▶ _Directions_
Down to the last line, set down the material below exactly; skip the pictures.
START Input
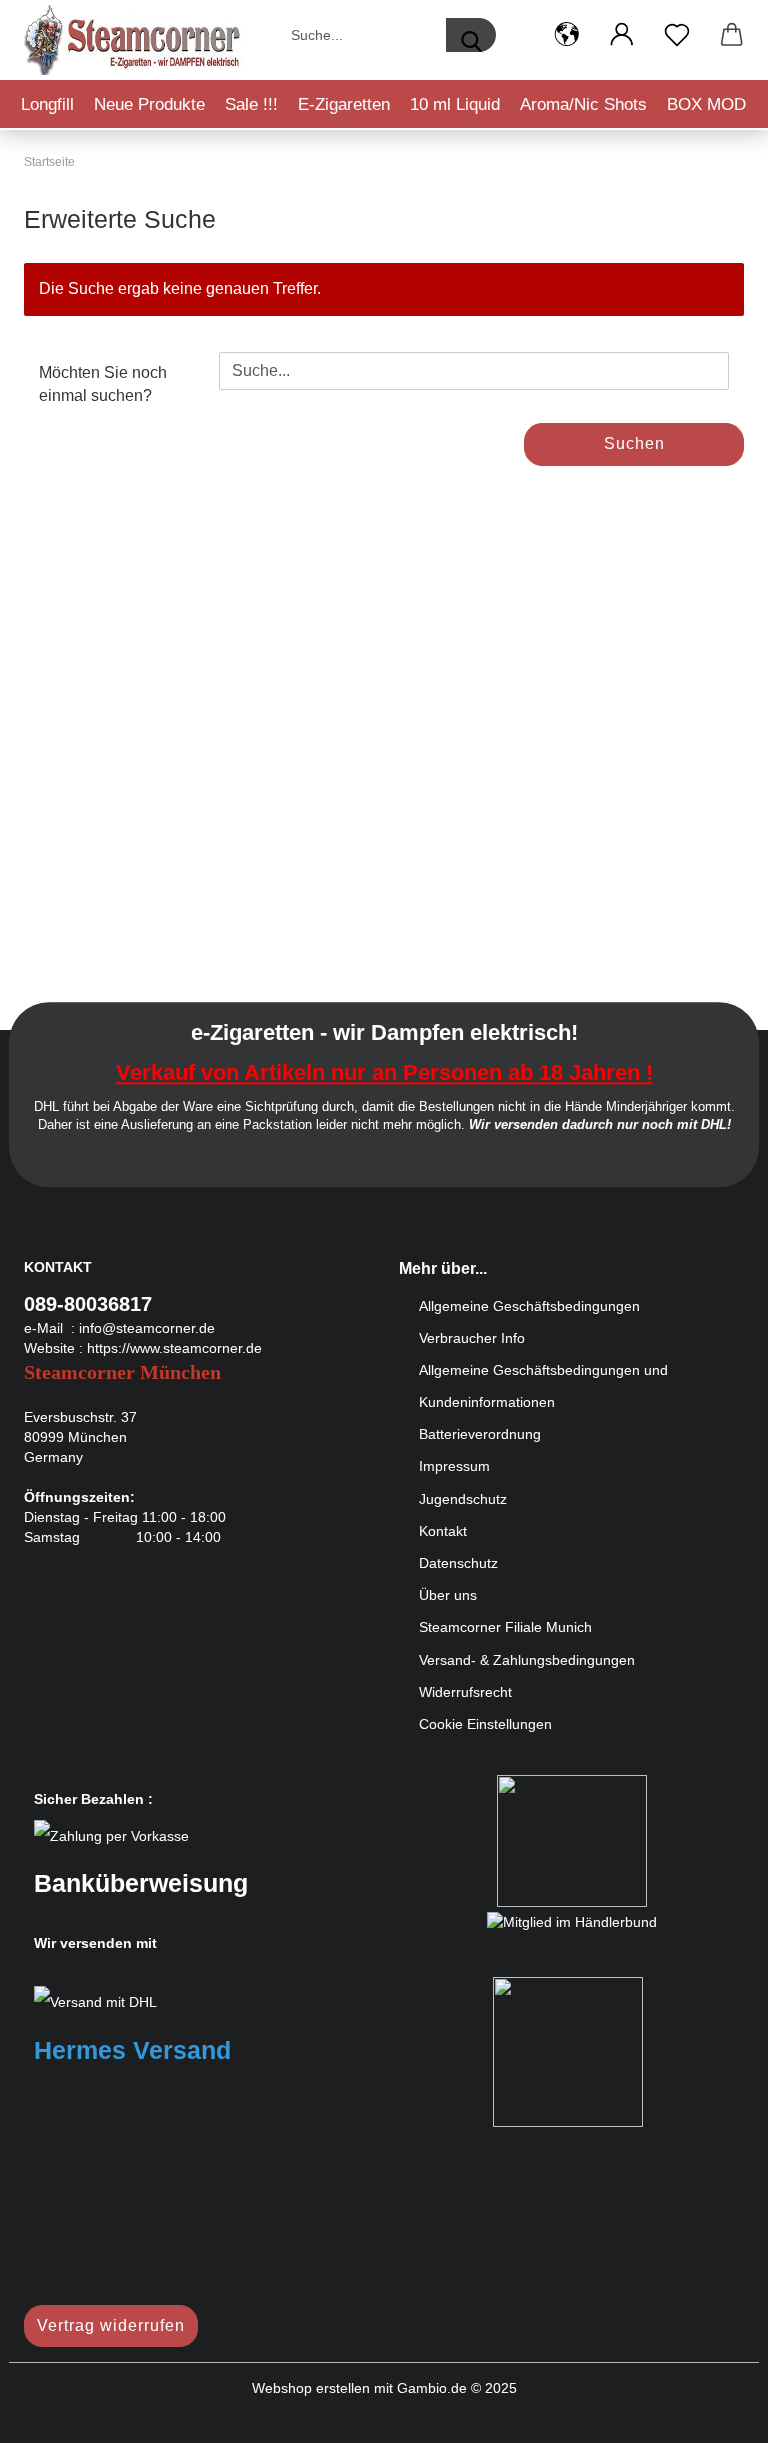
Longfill (47, 104)
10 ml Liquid (455, 104)
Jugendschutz (463, 1499)
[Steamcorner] (134, 40)
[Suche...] (471, 35)
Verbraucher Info (472, 1338)
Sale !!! (251, 104)
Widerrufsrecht (465, 1692)
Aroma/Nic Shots (583, 104)
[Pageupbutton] (713, 2413)
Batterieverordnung (480, 1434)
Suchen (634, 443)
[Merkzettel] (676, 35)
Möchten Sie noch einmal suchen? (103, 384)
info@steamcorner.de (147, 1328)
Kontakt (443, 1531)
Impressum (454, 1466)
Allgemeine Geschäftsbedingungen (529, 1306)
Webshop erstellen (311, 2388)
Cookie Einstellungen (485, 1724)
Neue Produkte (149, 104)
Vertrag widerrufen (111, 2325)
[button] (566, 35)
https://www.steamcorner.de (174, 1348)
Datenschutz (458, 1563)
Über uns (448, 1595)
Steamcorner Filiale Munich (505, 1627)
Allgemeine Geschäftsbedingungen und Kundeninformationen (543, 1386)
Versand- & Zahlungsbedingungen (527, 1660)
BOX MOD (706, 104)
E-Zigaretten (344, 104)
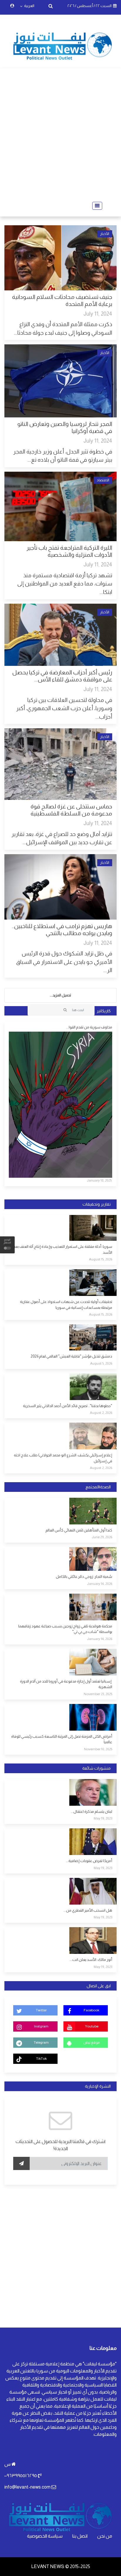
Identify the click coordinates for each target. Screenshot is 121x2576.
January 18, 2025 (99, 1180)
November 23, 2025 (98, 1694)
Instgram (41, 2026)
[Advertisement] (60, 134)
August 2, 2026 (101, 1413)
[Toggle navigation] (95, 205)
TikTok (41, 2059)
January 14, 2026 (99, 1584)
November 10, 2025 (98, 1749)
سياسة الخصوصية (45, 2535)
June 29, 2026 (102, 1537)
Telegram (41, 2042)
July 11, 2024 (97, 314)
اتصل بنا (80, 2535)
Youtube (91, 2026)
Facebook (91, 2010)
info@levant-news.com (27, 2486)
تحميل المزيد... (60, 995)
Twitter (41, 2010)
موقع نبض (91, 2042)
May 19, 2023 (103, 1818)
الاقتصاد (103, 480)
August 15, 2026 (100, 1259)
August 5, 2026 (101, 1363)
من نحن (104, 2535)
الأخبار (104, 234)
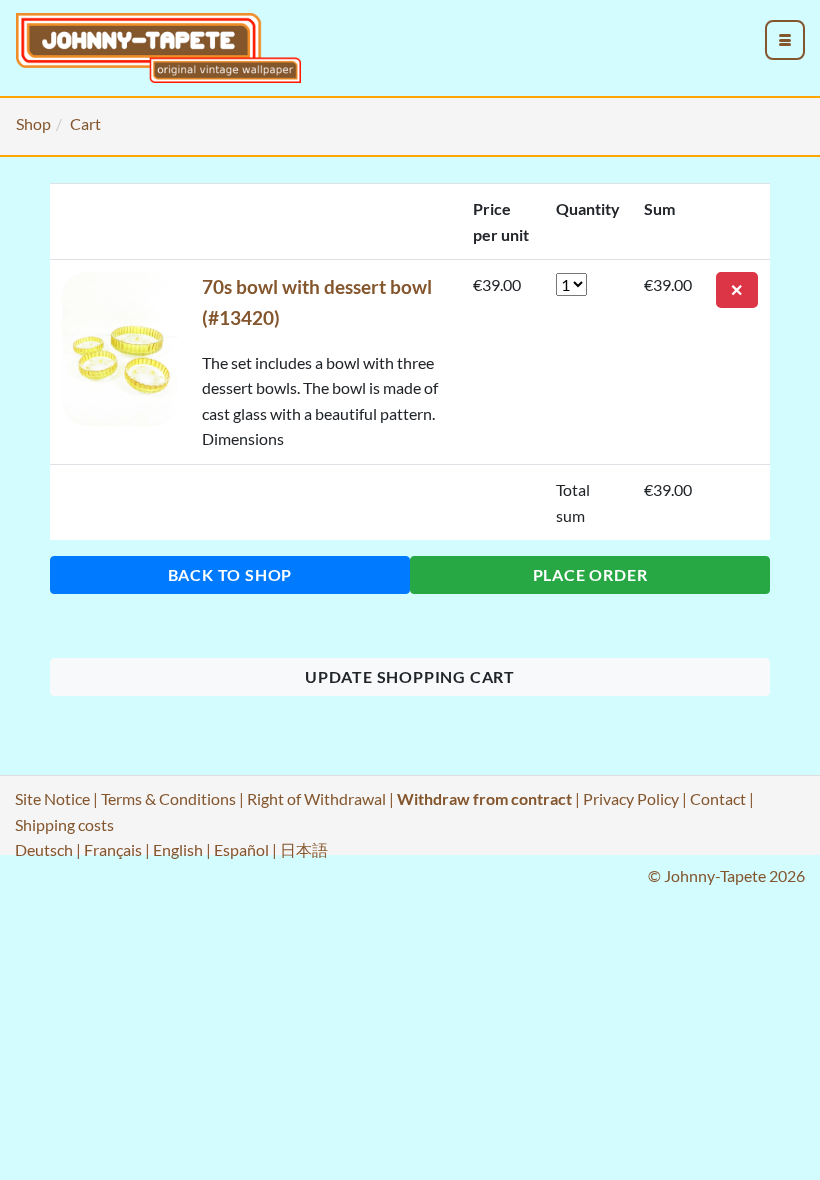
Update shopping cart (410, 676)
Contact (718, 798)
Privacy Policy (631, 798)
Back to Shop (230, 574)
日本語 (304, 849)
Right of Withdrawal (316, 798)
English (178, 849)
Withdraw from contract (484, 798)
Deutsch (44, 849)
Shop (33, 123)
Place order (590, 574)
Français (113, 849)
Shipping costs (64, 824)
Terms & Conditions (168, 798)
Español (241, 849)
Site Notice (52, 798)
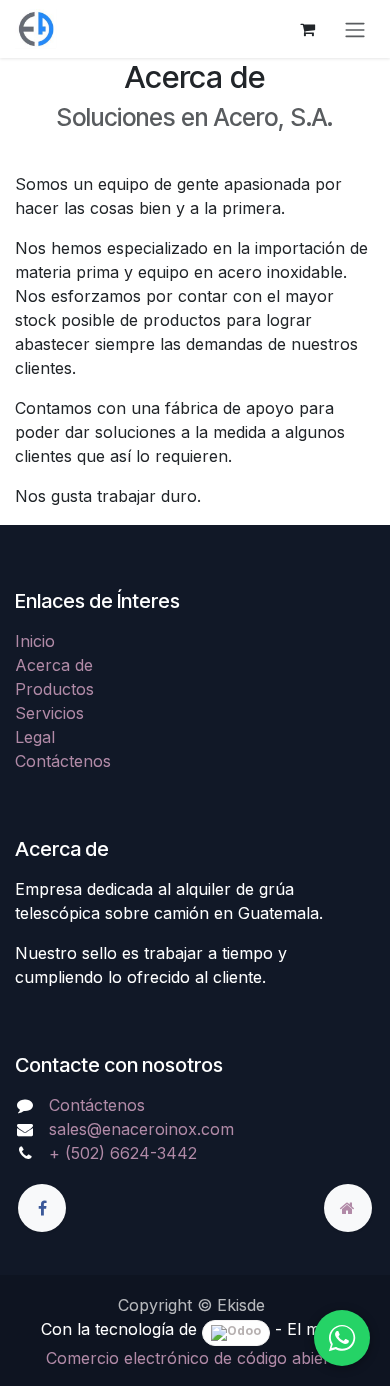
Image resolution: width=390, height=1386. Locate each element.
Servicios (49, 713)
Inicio (35, 641)
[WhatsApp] (342, 1338)
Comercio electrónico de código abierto (195, 1358)
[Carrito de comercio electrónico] (307, 29)
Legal (35, 737)
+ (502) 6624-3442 (123, 1153)
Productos (54, 689)
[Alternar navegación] (355, 29)
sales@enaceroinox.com (141, 1129)
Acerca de (54, 665)
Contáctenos (63, 761)
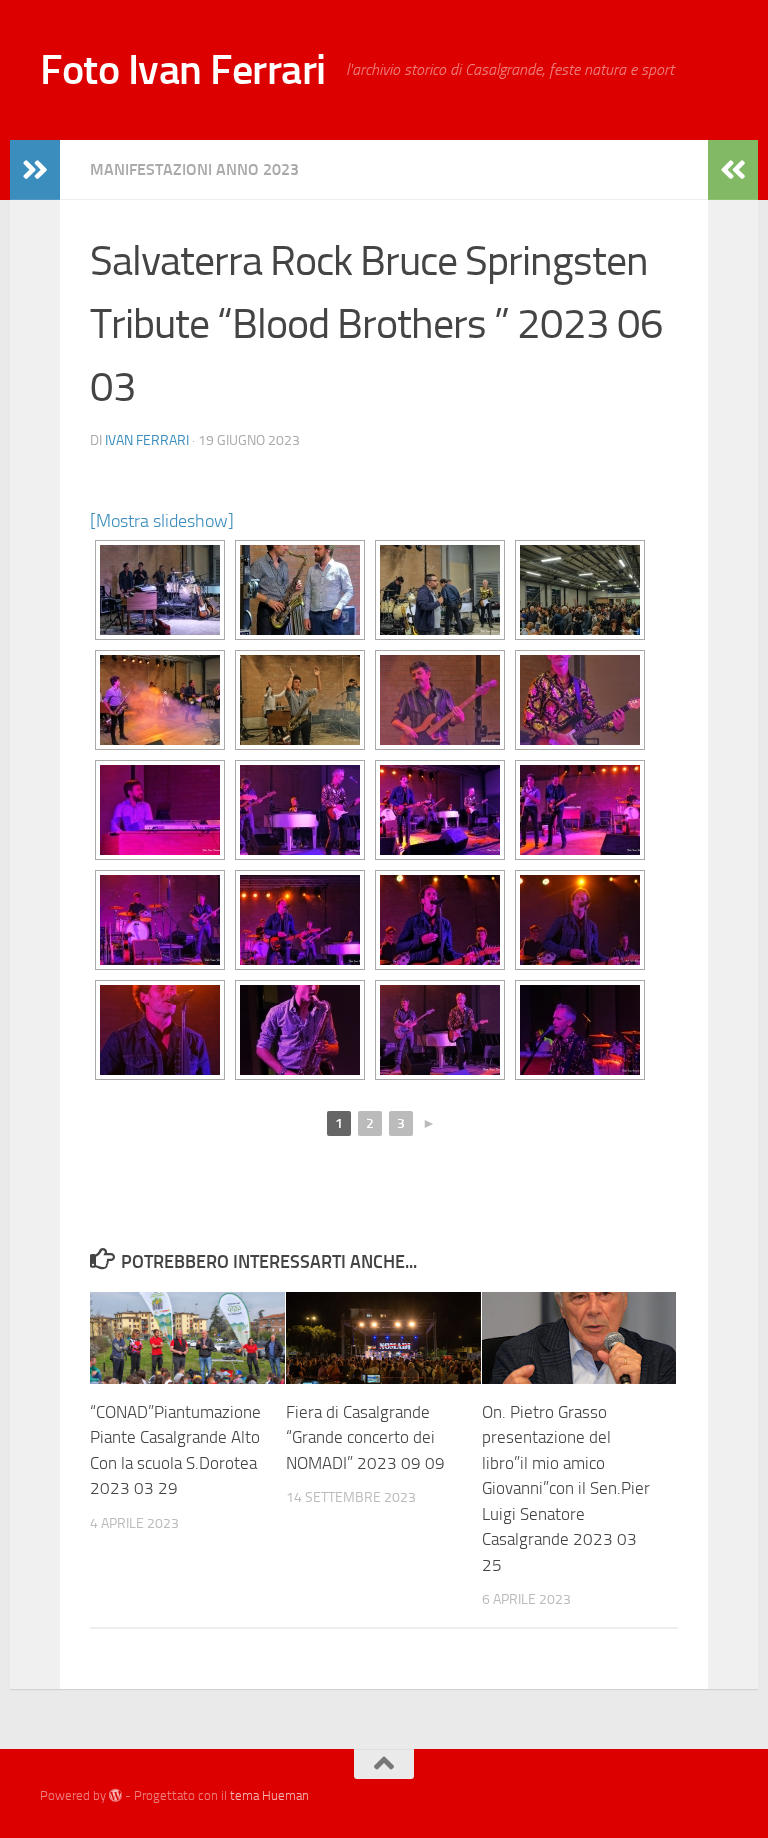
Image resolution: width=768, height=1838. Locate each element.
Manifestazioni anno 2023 (194, 169)
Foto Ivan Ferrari (183, 70)
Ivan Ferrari (147, 440)
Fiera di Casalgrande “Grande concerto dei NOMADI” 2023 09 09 (365, 1437)
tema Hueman (269, 1795)
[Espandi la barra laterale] (35, 170)
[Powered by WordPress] (115, 1795)
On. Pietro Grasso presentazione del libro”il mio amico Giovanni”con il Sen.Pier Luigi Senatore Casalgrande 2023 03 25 (566, 1488)
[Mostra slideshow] (162, 521)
END Input
▶ _Solution to this problem_
Longfill (47, 104)
10 ml Liquid (455, 104)
Jugendschutz (463, 1499)
[Steamcorner] (134, 40)
[Suche...] (471, 35)
Verbraucher Info (472, 1338)
Sale !!! (251, 104)
Widerrufsrecht (465, 1692)
Aroma/Nic Shots (583, 104)
[Pageupbutton] (713, 2413)
Batterieverordnung (480, 1434)
Suchen (634, 443)
[Merkzettel] (676, 35)
Möchten Sie noch einmal suchen? (103, 384)
info@steamcorner.de (147, 1328)
Kontakt (443, 1531)
Impressum (454, 1466)
Allgemeine Geschäftsbedingungen (529, 1306)
Webshop erstellen (311, 2388)
Cookie Einstellungen (485, 1724)
Neue Produkte (149, 104)
Vertrag widerrufen (111, 2325)
[button] (566, 35)
https://www.steamcorner.de (174, 1348)
Datenschutz (458, 1563)
Über uns (448, 1595)
Steamcorner Filiale Munich (505, 1627)
Allgemeine Geschäftsbedingungen und Kundeninformationen (543, 1386)
Versand- & Zahlungsbedingungen (527, 1660)
BOX MOD (706, 104)
E-Zigaretten (344, 104)
Identify the click coordinates for each target. Screenshot is 121x2576.
January 18, 2025 (99, 1180)
November 23, 2025 (98, 1694)
Instgram (41, 2026)
[Advertisement] (60, 134)
August 2, 2026 (101, 1413)
[Toggle navigation] (95, 205)
TikTok (41, 2059)
January 14, 2026 (99, 1584)
November 10, 2025 (98, 1749)
سياسة الخصوصية (45, 2535)
June 29, 2026 (102, 1537)
Telegram (41, 2042)
July 11, 2024 (97, 314)
اتصل بنا (80, 2535)
Youtube (91, 2026)
Facebook (91, 2010)
info@levant-news.com (27, 2486)
تحميل المزيد... (60, 995)
Twitter (41, 2010)
موقع نبض (91, 2042)
May 19, 2023 (103, 1818)
الاقتصاد (103, 480)
August 15, 2026 (100, 1259)
August 5, 2026 (101, 1363)
من نحن (104, 2535)
الأخبار (104, 234)
Update shopping cart (410, 676)
Contact (718, 798)
Privacy Policy (631, 798)
Back to Shop (230, 574)
日本語 (304, 849)
Right of Withdrawal (316, 798)
English (178, 849)
Withdraw from contract (484, 798)
Deutsch (44, 849)
Shop (33, 123)
Place order (590, 574)
Français (113, 849)
Shipping costs (64, 824)
Terms & Conditions (168, 798)
Español (241, 849)
Site Notice (52, 798)
Image resolution: width=390, height=1386. Locate each element.
Servicios (49, 713)
Inicio (35, 641)
[WhatsApp] (342, 1338)
Comercio electrónico de código abierto (195, 1358)
[Carrito de comercio electrónico] (307, 29)
Legal (35, 737)
+ (502) 6624-3442 (123, 1153)
Productos (54, 689)
[Alternar navegación] (355, 29)
sales@enaceroinox.com (141, 1129)
Acerca de (54, 665)
Contáctenos (63, 761)
Image resolution: width=768, height=1838. Locate each element.
Manifestazioni anno 2023 (194, 169)
Foto Ivan Ferrari (183, 70)
Ivan Ferrari (147, 440)
Fiera di Casalgrande “Grande concerto dei NOMADI” 2023 09 09 (365, 1437)
tema Hueman (269, 1795)
[Espandi la barra laterale] (35, 170)
[Powered by WordPress] (115, 1795)
On. Pietro Grasso presentazione del libro”il mio amico Giovanni”con il Sen.Pier Luigi Senatore Casalgrande 2023 03 25 (566, 1488)
[Mostra slideshow] (162, 521)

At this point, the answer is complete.